It’s Steinmeyer, standing next to him on the observation platform, from which they can look down on the floor of the Cathedral. They’d have a perfect view of the anomaly itself if there weren’t a dozen soldiers and yellow-suited priests in the way.

Merrick would have been startled to notice anybody was beside him; that it’s Steinmeyer adds a deeper level of discomfort. The guy is unravelling. He’s been falling apart before Merrick’s very eyes, or would have been had Merrick not been avoiding him in order to spare his eyes that distressing sight.

He has no idea how long Steinmeyer may have been standing there. The chief physicist is staring intently, as focused and calculating as Merrick had been disengaged and drifting.

They’re shutting it down: Merrick got the memo. He hadn’t seen Steinmeyer since learning this news, and hasn’t been looking forward to discussing it. It’s been hard enough making peace with it himself.

Merrick says nothing, worrying too much about his own response: will it convey how uncomfortable he is to be around Steinmeyer? Will saying nothing do that more? Will either response finally elicit the breakdown Steinmeyer’s been so inexorably hurtling himself towards? At least he’s being vocal today. Often he comes into the Beta labs and stands like he wants to talk, then says nothing. He’s fuming, simmering, like there’s so much inside needing to come out that he can’t decide how to begin. So he doesn’t begin. Then after a while he leaves, and you’re very glad he’s gone.

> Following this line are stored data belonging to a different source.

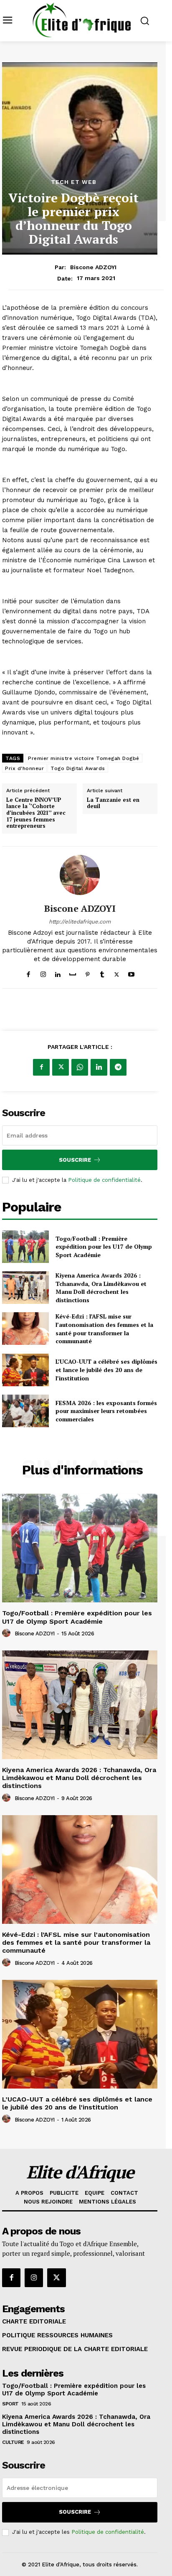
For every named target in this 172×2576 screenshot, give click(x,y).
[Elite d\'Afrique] (82, 20)
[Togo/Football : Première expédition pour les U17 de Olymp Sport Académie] (25, 1246)
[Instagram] (43, 972)
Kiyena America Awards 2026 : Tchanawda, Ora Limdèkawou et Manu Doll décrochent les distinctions (101, 1287)
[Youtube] (131, 972)
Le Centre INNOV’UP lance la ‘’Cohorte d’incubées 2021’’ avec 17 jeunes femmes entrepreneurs (36, 813)
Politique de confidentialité (104, 1180)
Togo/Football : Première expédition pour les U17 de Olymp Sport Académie (104, 1246)
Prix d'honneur (24, 768)
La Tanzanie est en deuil (113, 803)
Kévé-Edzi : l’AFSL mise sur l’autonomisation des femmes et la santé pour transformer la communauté (104, 1328)
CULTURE (13, 2442)
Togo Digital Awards (78, 768)
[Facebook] (28, 972)
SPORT (10, 2404)
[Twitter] (117, 972)
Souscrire (75, 1160)
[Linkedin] (58, 972)
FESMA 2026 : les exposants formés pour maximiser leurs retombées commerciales (106, 1411)
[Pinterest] (87, 972)
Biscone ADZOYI (93, 267)
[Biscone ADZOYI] (80, 875)
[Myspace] (72, 972)
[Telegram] (118, 1067)
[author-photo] (7, 1633)
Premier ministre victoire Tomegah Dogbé (83, 758)
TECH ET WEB (73, 182)
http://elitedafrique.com (80, 921)
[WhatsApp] (79, 1067)
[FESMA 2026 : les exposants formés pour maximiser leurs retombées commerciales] (25, 1411)
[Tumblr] (102, 972)
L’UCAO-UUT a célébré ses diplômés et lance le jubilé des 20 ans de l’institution (106, 1369)
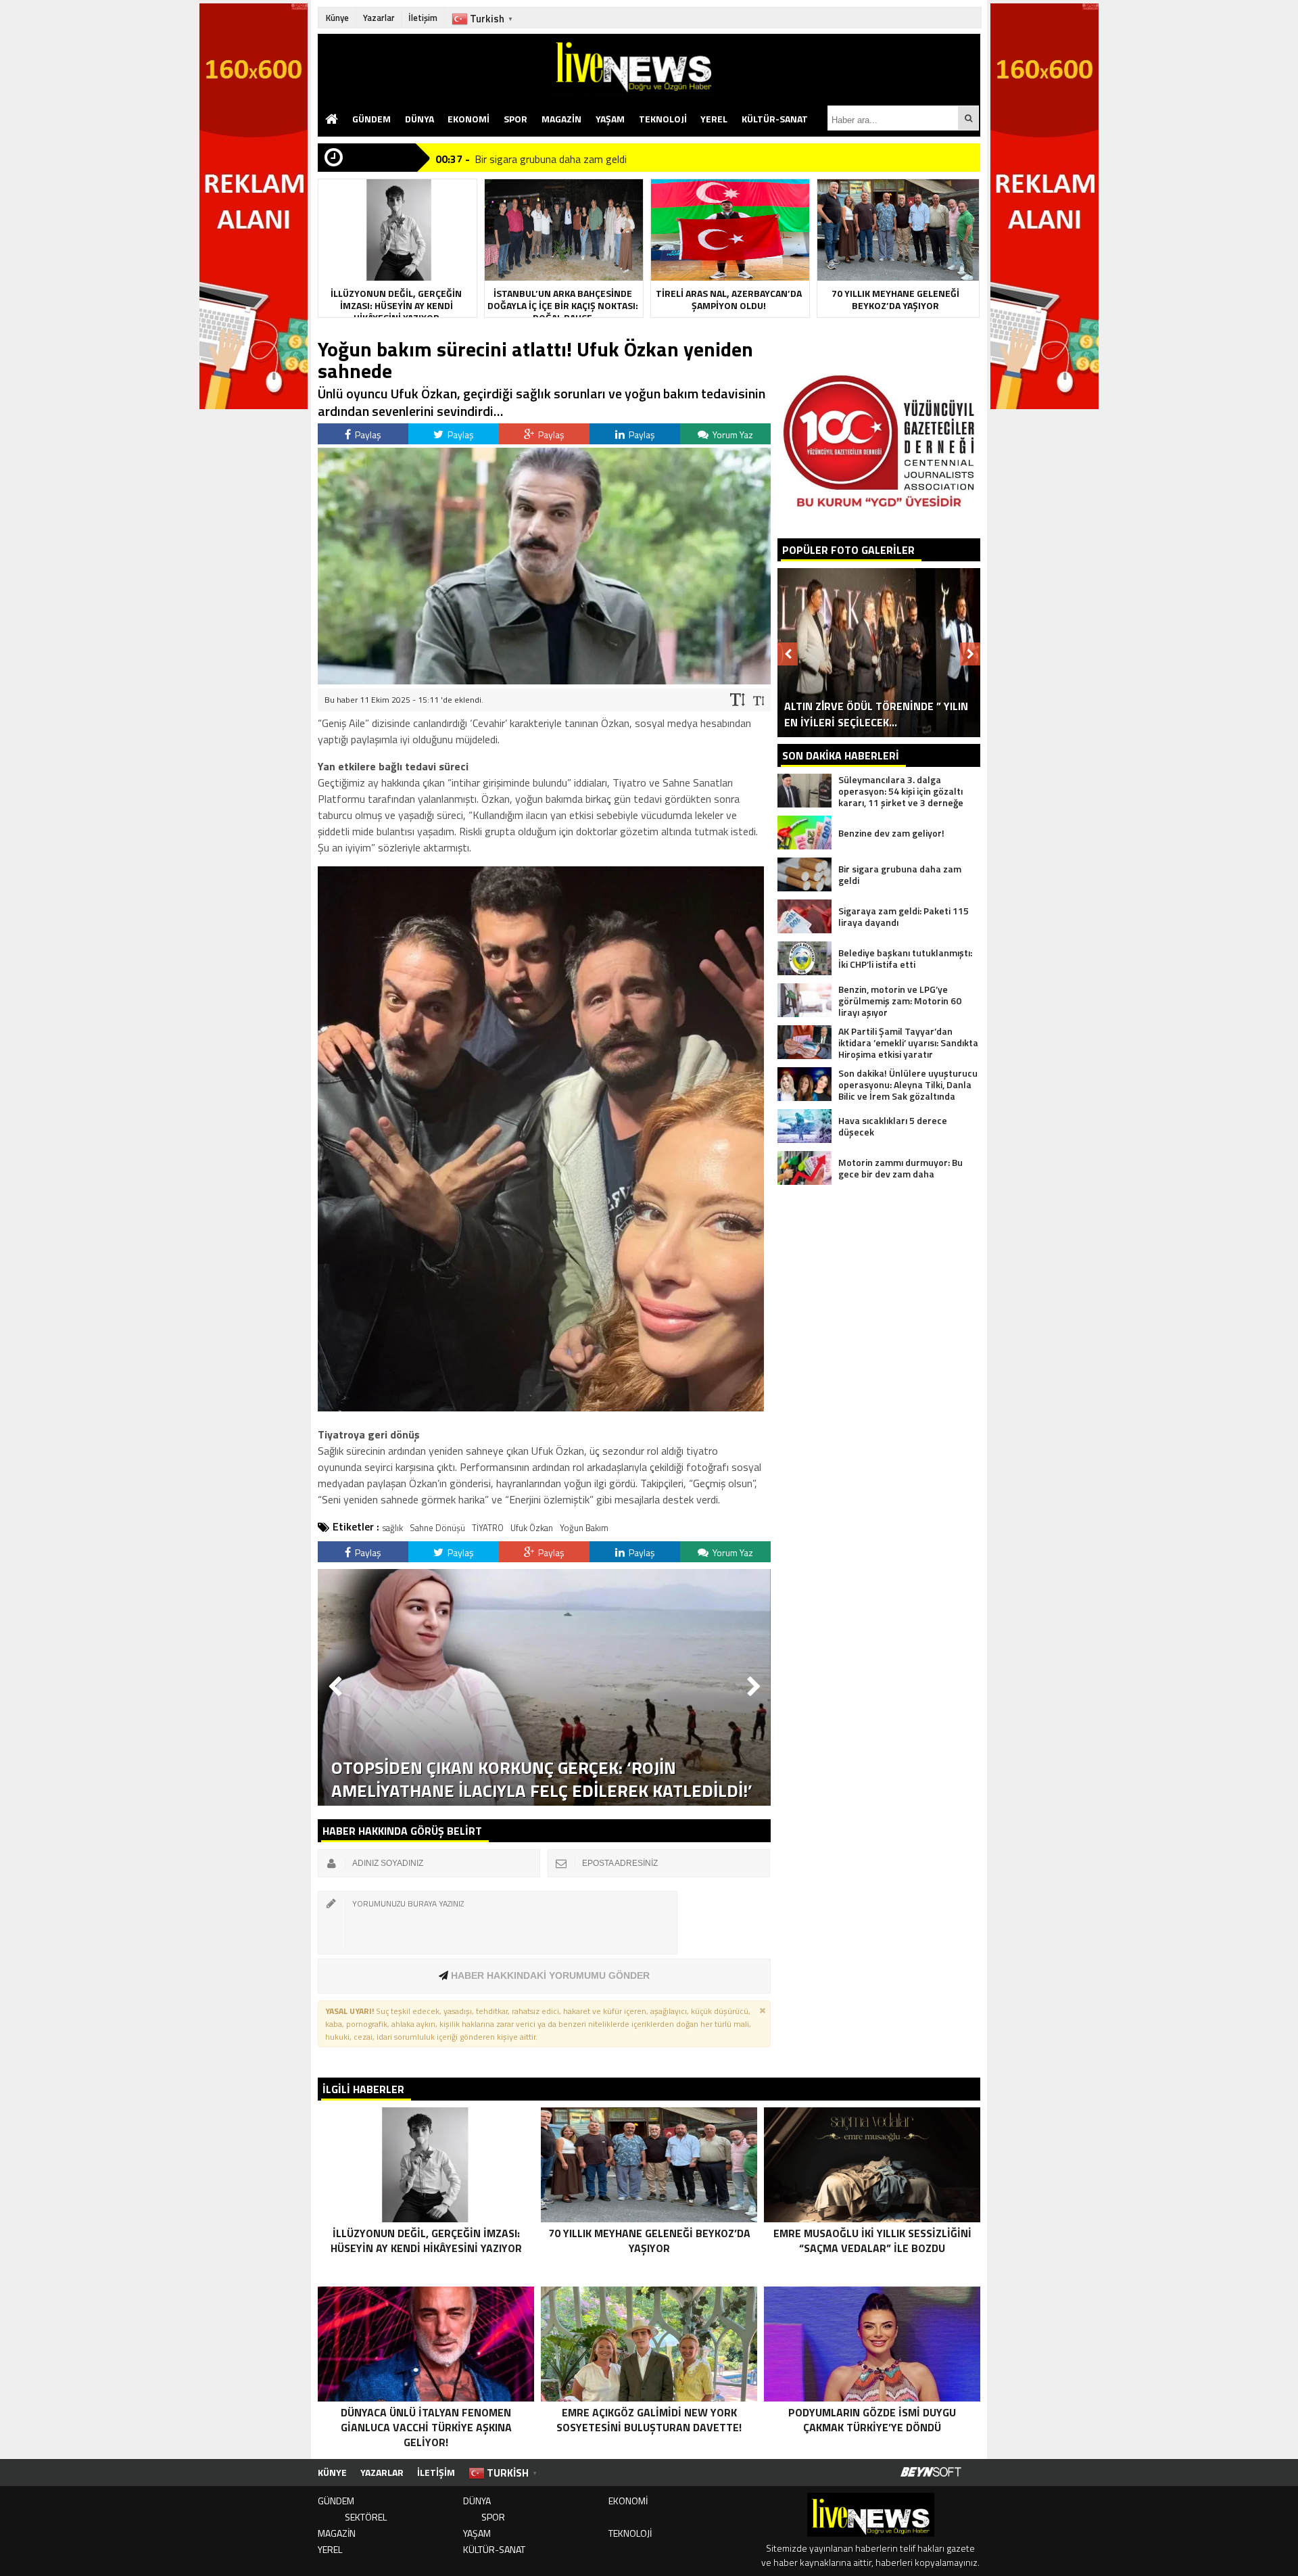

‘I thought our most exotic captures would be new types of particle; or if not new, then perhaps very, very old, but never apprehended before, even for a nanosecond’s duration. Kaluza-Klein echoes. Proof of extra dimensions greater than the Planck length, thus lowering the energy necessary to recreate the unification of the forces. Tangible evidence of the graviton, that was my wildest dream.’

He sounds reflective, even resigned, but he’s been like this before. It’s like watching a log drift serenely on glass-like waters just ahead of the hundred-foot falls that will plunge it to be consumed in the raging churn below.

Merrick has to reason with him, but not argue with him.

‘We’ve got tangible evidence of something even more remarkable,’ he offers.

Steinmeyer looks at Merrick with a pitying regret, like he’s telling a child the truth about Santa Claus.

‘We’ve got nothing,’ the physicist says. He nods downwards, towards the soldiers and the priests. ‘
They
’ve got it.’

This could be the moment the log topples over the edge. Merrick searches for something placatory to offer. ‘I guess we both knew that when we signed our souls away. Secrecy was always a big part of the deal, but it’s the knowledge that counts, not who bags the trophies - or even who gets their name on the paper.’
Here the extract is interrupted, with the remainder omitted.